Deathless Tiki Tacky

Kitsch is cool again at Trader Vic's

Trader Vic's does those things that you would expect them to—won ton soup, butterfly prawns in panko crumbs, salad of baby greens and Javanese dressing—with aplomb. But there's a little kitsch-less sophisticate sass too. Scottish salmon in chive butter sauce is lithe and fearlessly pink, the sections crumbling off the fillet hunk, glistening before dissipating on the tongue.

Here's more: Big eye tuna poke. This couldn't have been pawned off to the Elvis hula crowd a few decades ago. A peak of red raw tuna with avocado and flecks of foliage is finely chopped, cool and rich. No hints of sinew or errant pockets of inferior meat threaten here.

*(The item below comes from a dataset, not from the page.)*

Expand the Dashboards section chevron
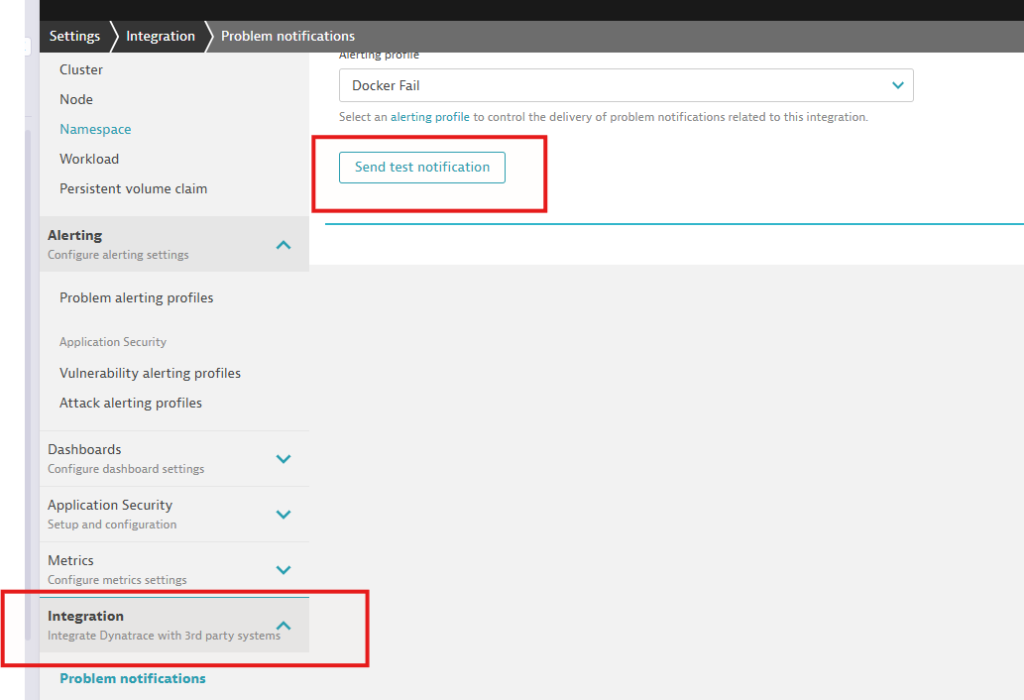Viewport: 1024px width, 700px height. pos(283,459)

Its glue is a lithe soy-ponzu sauce that breathes a punchy brine layer into the meat without thumping its essence into impotence.

Don Ho may be dead, but his legend lives on in Trader Vic's barbecue roasted duck breast and crispy duck confit spring roll with tart cherry-ginger sauce.
Tom Jenkins
Don Ho may be dead, but his legend lives on in Trader Vic's barbecue roasted duck breast and crispy duck confit spring roll with tart cherry-ginger sauce.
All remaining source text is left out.